É o
destaque desta edição do "Nascer do Sol". A Câmara de Nisa respondeu
que é tudo MENTIRA, assim mesmo, em letras garrafais limitadas por rectângulo vermelho (o que está
mal, pois devia ser "rosa"). Não sou leitor de "O Nascer do
Sol", nem conheço o jornalista autor desta "peça. Mas ponho as mãos
no lume por ele e mesmo que a verdade não seja toda "inteira e crua",
anda lá muito perto. No comunicado da Câmara de Nisa, a "desmentir" a
notícia, as palavras mais referidas são "diligências" (para quê, se
têm o comboio fantasma?) e Reino de Espanha. São pequenos ajustes, minúsculos
arames, coisa sem importância, diz o José Dinis, a impedir o avanço da obra.
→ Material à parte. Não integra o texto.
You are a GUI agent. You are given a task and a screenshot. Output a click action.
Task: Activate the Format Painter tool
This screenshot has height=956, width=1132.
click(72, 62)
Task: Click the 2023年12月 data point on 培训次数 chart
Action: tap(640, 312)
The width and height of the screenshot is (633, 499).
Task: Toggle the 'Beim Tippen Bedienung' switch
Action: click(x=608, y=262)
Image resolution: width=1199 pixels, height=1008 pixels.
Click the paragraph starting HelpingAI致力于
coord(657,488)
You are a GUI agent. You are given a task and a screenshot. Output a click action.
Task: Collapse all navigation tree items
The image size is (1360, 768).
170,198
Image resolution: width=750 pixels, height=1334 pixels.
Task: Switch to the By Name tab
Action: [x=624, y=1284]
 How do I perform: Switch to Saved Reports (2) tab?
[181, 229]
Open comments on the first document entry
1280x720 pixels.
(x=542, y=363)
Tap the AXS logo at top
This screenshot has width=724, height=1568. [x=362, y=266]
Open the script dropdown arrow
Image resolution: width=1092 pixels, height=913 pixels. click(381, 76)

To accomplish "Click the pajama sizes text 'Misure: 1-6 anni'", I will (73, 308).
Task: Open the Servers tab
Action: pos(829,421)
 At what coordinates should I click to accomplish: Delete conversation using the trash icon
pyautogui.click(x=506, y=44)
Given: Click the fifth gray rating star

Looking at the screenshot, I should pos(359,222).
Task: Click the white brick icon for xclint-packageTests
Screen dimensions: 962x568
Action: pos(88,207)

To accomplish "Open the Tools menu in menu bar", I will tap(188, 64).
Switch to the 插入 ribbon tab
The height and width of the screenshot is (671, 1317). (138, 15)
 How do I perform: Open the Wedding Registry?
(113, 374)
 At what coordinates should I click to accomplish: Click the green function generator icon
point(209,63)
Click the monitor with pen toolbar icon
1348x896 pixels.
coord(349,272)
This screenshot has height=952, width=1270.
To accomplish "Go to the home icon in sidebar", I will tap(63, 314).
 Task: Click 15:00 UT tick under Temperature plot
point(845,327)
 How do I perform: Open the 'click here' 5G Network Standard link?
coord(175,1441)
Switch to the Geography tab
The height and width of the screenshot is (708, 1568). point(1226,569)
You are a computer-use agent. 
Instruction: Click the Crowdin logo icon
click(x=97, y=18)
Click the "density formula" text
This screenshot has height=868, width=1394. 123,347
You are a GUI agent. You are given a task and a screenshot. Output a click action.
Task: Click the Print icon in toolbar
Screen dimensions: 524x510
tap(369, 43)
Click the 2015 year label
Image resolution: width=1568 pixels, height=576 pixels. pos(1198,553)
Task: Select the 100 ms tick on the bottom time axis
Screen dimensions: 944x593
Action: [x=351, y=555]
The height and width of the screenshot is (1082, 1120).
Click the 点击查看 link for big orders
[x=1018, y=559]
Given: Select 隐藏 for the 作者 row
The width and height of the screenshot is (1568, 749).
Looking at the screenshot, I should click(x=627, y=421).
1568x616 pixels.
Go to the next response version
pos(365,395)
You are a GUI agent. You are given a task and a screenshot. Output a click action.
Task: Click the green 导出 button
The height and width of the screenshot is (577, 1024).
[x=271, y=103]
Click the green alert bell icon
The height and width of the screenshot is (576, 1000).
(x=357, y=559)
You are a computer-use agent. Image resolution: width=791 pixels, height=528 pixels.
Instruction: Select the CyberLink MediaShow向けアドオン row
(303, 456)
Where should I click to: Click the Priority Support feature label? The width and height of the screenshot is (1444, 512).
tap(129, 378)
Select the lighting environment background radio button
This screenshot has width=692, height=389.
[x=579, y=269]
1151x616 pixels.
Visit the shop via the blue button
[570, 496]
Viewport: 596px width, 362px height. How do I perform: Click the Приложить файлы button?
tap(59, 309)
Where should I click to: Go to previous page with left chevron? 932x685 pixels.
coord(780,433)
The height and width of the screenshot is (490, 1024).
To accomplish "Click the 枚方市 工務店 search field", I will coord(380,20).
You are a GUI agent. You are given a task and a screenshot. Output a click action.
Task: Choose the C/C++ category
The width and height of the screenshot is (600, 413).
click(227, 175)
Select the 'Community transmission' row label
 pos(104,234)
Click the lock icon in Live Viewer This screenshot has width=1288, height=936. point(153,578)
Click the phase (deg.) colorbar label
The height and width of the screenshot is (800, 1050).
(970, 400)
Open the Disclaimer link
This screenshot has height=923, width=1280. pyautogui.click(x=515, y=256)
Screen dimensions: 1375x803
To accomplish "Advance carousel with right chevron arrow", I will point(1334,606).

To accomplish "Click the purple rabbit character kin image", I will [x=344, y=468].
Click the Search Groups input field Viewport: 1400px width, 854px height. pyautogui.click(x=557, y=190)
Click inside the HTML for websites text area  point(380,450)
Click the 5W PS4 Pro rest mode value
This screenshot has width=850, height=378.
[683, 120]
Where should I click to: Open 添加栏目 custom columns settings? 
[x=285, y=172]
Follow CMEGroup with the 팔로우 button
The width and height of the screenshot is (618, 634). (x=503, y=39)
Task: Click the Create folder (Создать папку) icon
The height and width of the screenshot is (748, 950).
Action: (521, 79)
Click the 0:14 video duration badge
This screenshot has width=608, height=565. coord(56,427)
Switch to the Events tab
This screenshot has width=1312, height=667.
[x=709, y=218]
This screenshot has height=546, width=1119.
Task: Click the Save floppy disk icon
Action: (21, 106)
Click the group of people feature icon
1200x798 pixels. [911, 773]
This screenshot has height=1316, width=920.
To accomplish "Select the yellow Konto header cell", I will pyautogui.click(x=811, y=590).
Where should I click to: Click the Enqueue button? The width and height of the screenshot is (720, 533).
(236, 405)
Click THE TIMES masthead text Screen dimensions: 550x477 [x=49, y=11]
Não fala, uma única vez, da retirada das máquinas feita pela empresa que venceu
o concurso para a construção da famigerada ponte. Nesta, como noutras
situações, haverá sempre duas "correntes": os que defendem a bondade
da notícia e os que se batem para garantir a "MENTIRA" da Câmara. Eu
só pergunto: o que será mais plausível? A notícia, em destaque de um jornal ou
a réplica de um presidente de Câmara que em 15 dias afirmou defender a TRANSPARÊNCIA e o voto
favorável a um pedido de Auditoria e quando a proposta foi a reunião votou CONTRA,
impedindo, ILEGALMENTE um vereador de votar?
Para
mim não há dúvidas. O SOL pode ainda não ter despontado em toda a área do
Sever, mas iluminou, trouxe ao de cima, ao conhecimento público, muitas
verdades oficiais que o Município pretendia esconder dos seus munícipes. Uma
prática, aliás, mais velha que a fonte da Safrina.